## YOUR INSTRUCTIONS
Rewrite the records starting with the line with "The image size" and going on through the line with "x-tick-label: -2.5 is", putting "Show" in place of "Find" and changing nothing else. Leave out the pictures.
------------------------
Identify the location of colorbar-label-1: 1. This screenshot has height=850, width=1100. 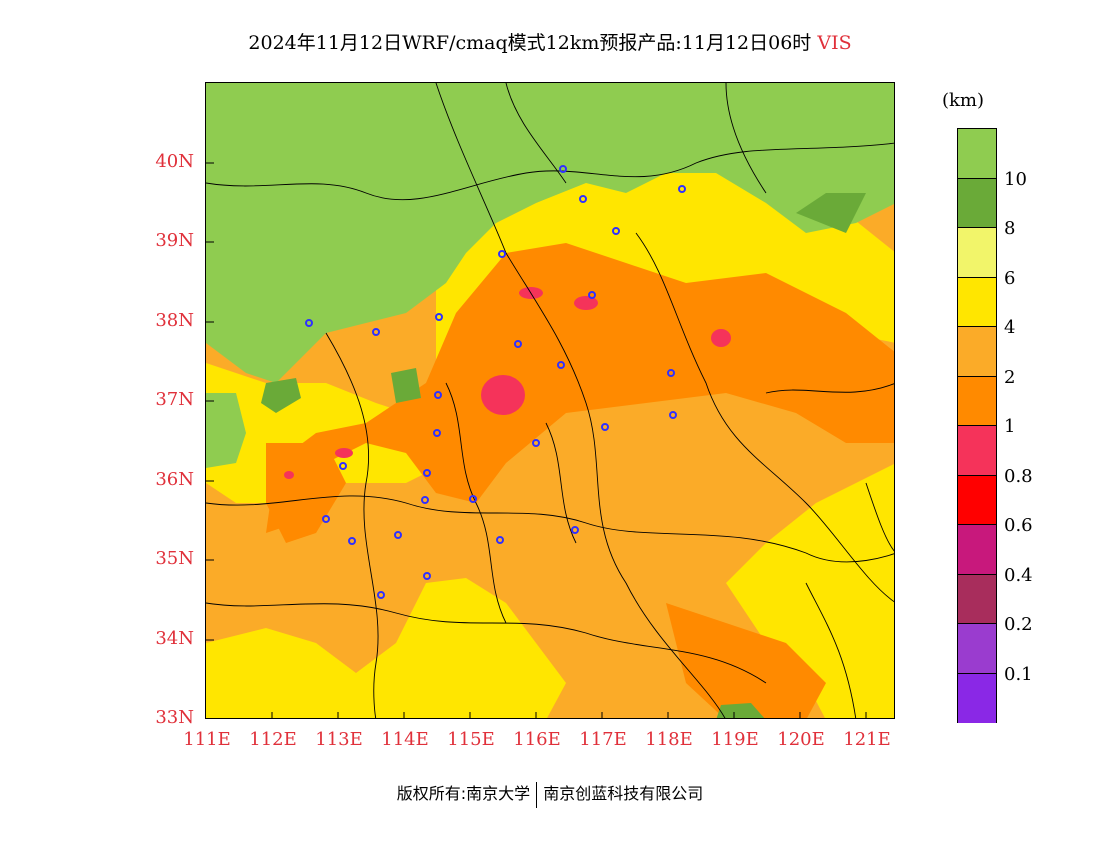
(1010, 426).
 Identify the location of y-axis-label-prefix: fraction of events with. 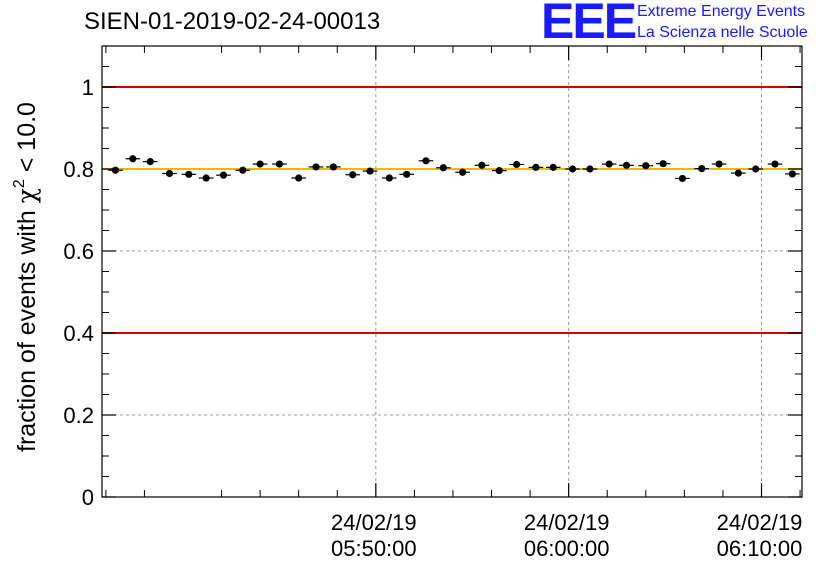
(27, 328).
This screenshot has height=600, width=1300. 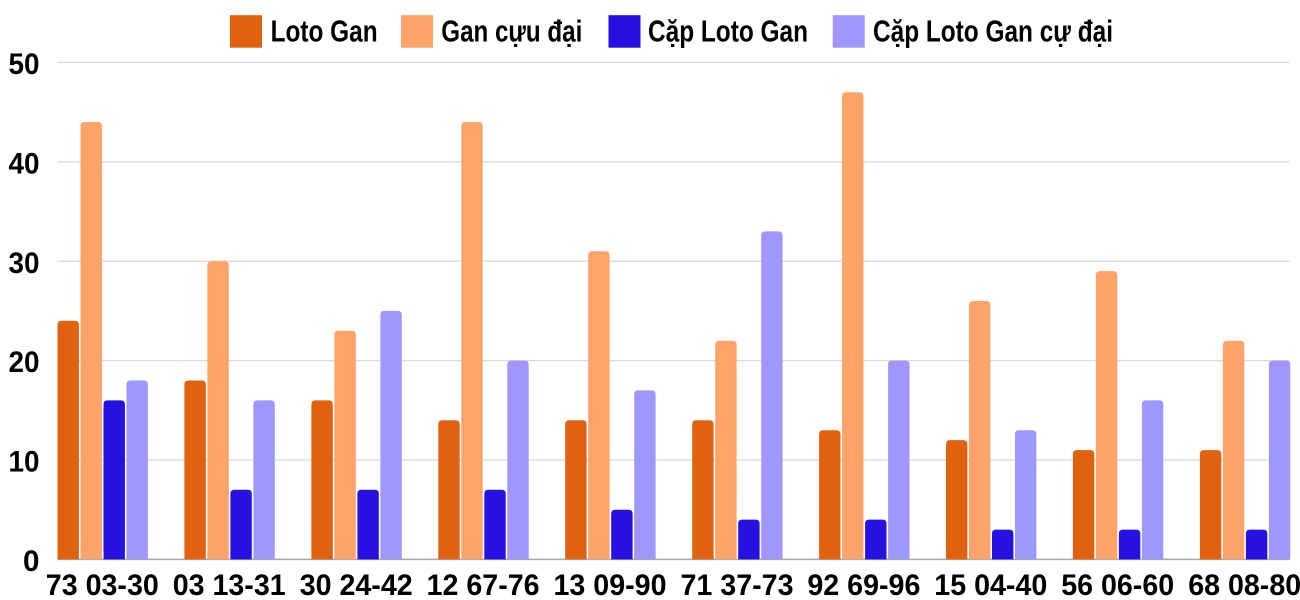 I want to click on svg-text: Loto Gan, so click(x=324, y=30).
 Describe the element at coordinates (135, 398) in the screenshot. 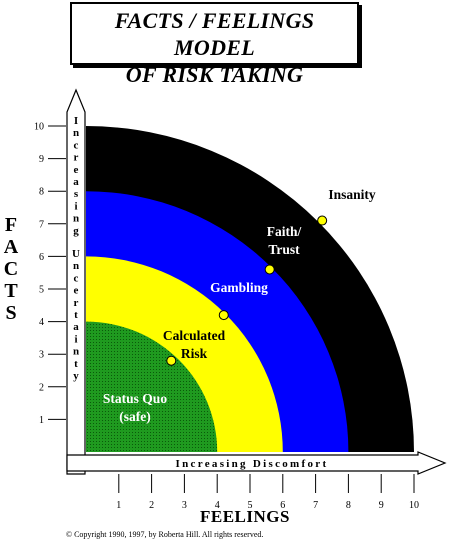

I see `zone-label-status-quo: Status Quo` at that location.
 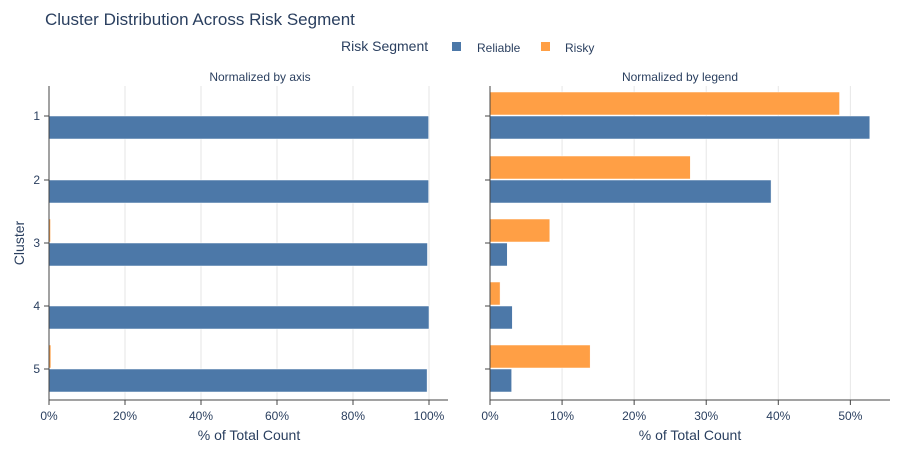 What do you see at coordinates (353, 416) in the screenshot?
I see `x-tick-label: 80%` at bounding box center [353, 416].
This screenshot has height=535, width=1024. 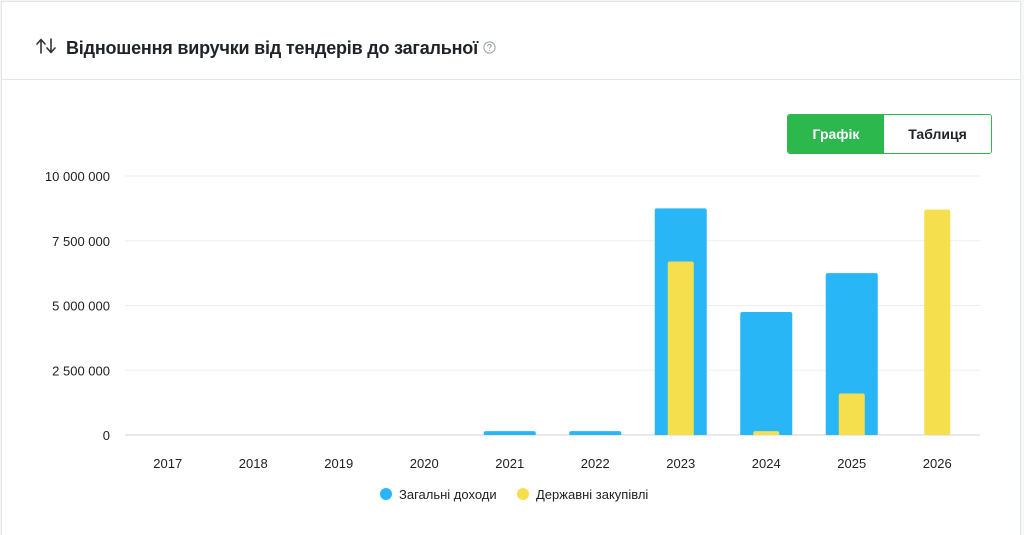 I want to click on legend-label: Державні закупівлі, so click(x=592, y=494).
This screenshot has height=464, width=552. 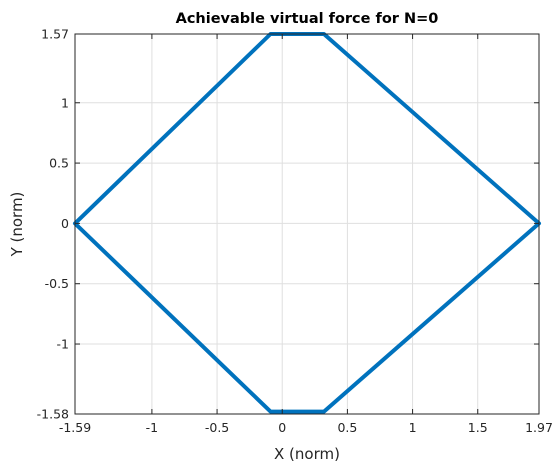 What do you see at coordinates (65, 224) in the screenshot?
I see `y-tick-label: 0` at bounding box center [65, 224].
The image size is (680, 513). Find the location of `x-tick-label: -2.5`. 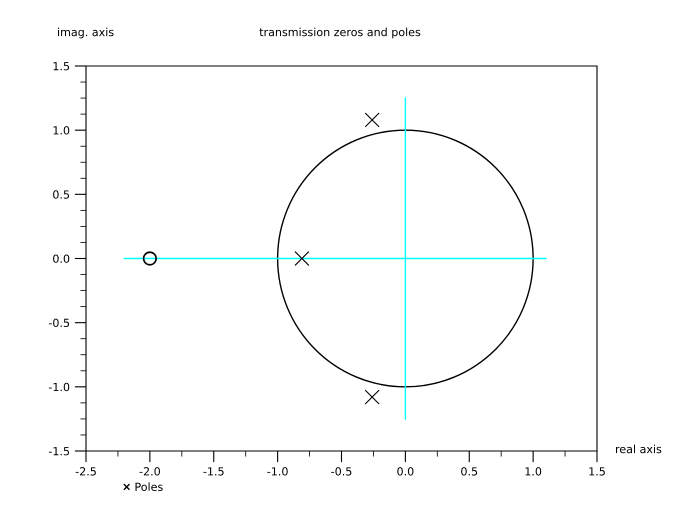

x-tick-label: -2.5 is located at coordinates (86, 472).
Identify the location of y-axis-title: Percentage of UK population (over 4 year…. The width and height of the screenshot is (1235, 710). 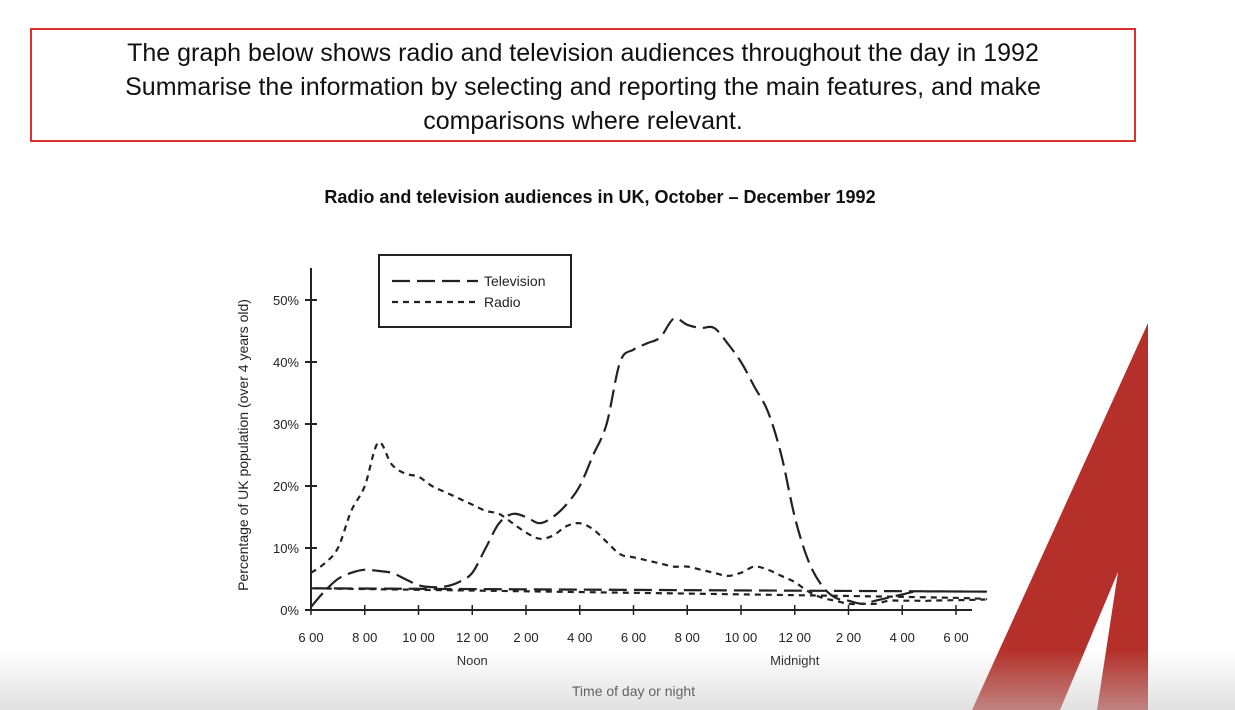
(243, 445).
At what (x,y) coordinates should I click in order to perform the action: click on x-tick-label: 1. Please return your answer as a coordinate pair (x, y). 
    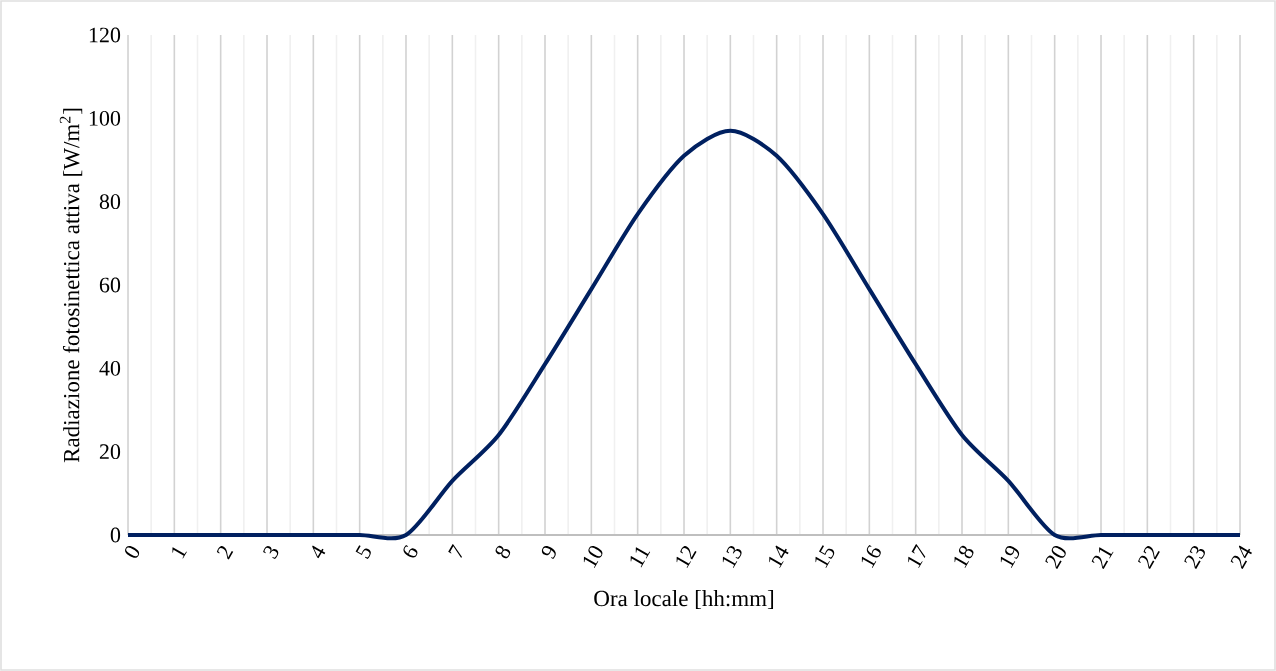
    Looking at the image, I should click on (180, 553).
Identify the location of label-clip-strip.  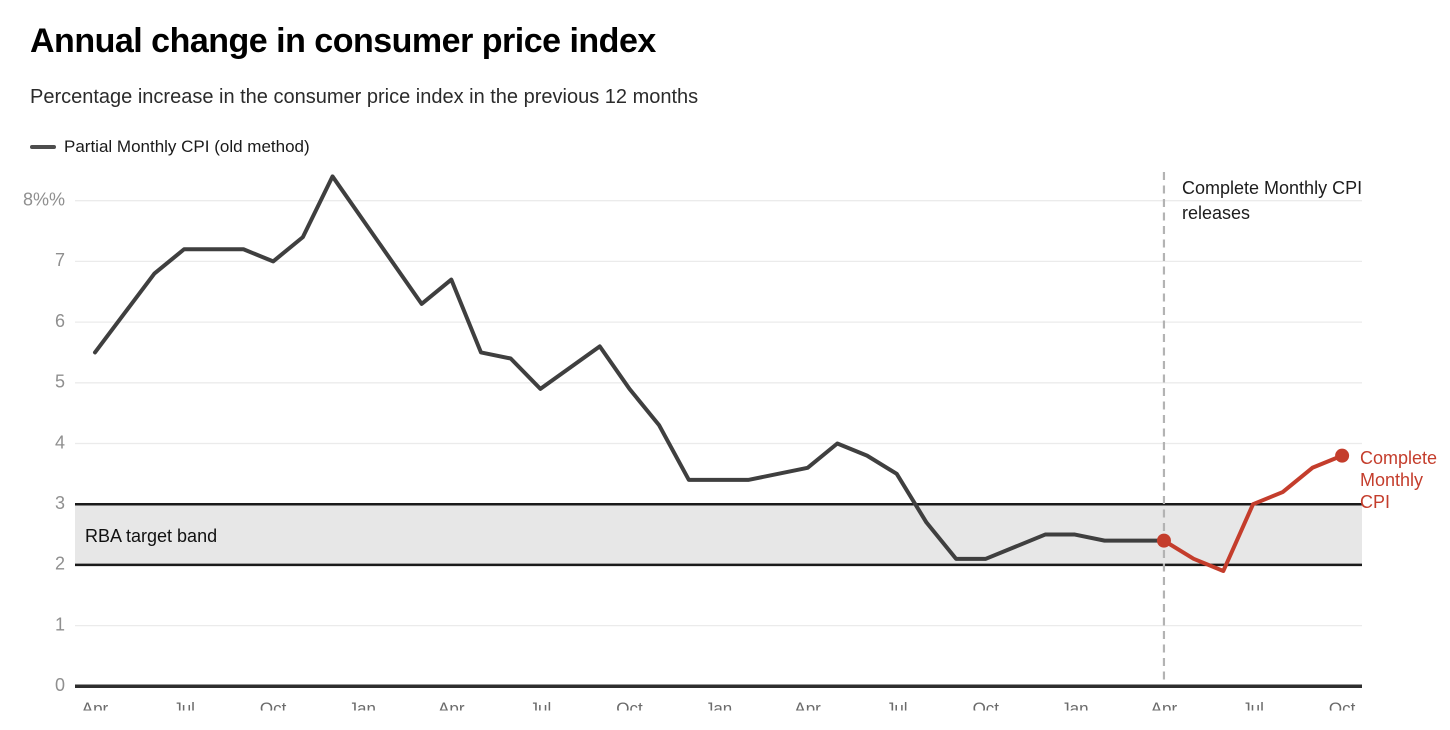
(725, 720).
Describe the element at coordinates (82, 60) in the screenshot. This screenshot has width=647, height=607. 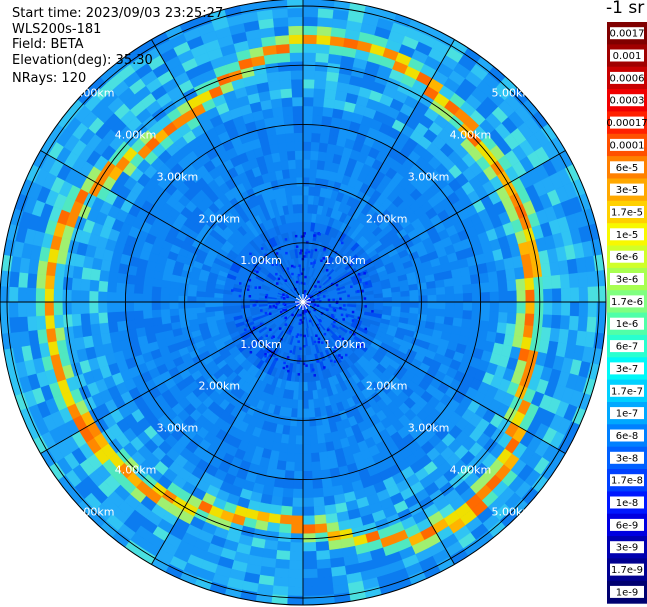
I see `elevation-label: Elevation(deg): 35.30` at that location.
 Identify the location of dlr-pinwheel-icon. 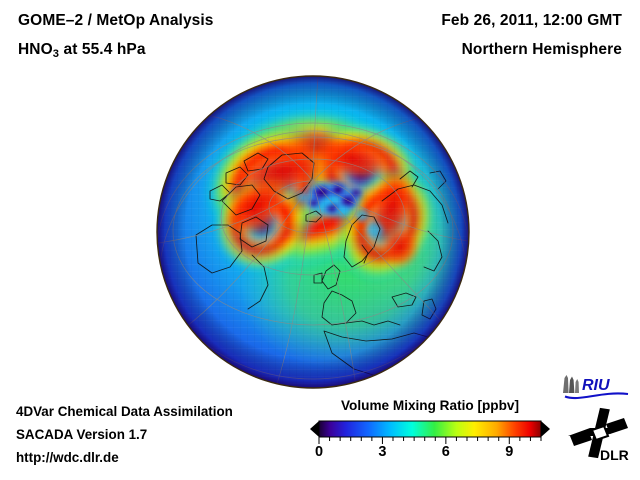
(598, 433).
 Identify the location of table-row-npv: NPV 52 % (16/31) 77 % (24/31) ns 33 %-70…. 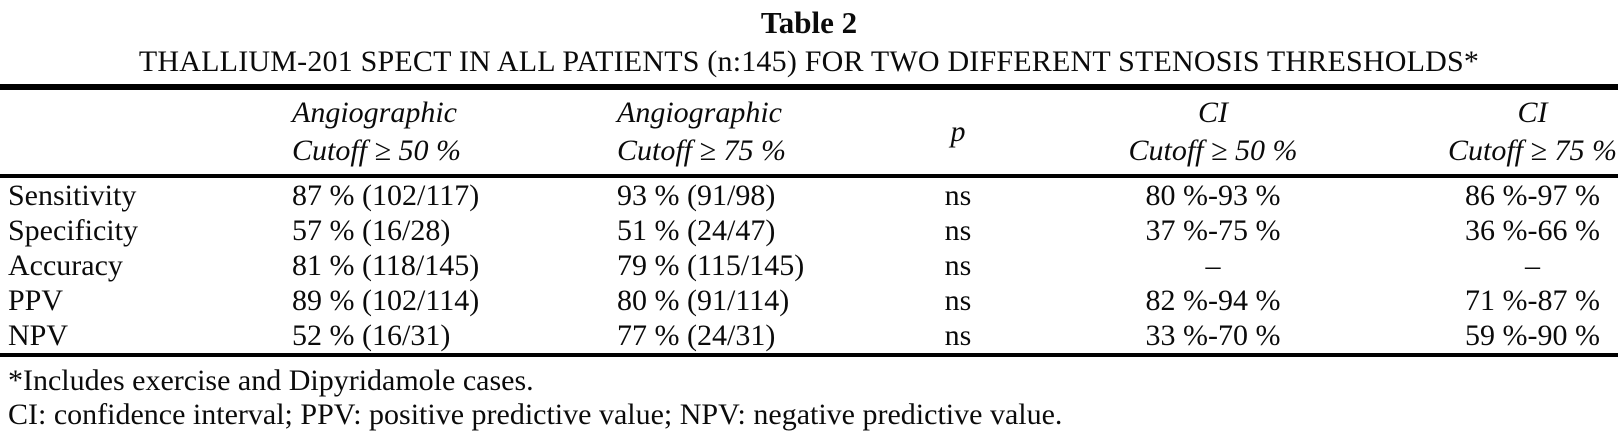
(809, 336).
------------------------
## REPLY
The image size is (680, 513). Show the location of `x-tick-label: -2.5`. 

x-tick-label: -2.5 is located at coordinates (86, 472).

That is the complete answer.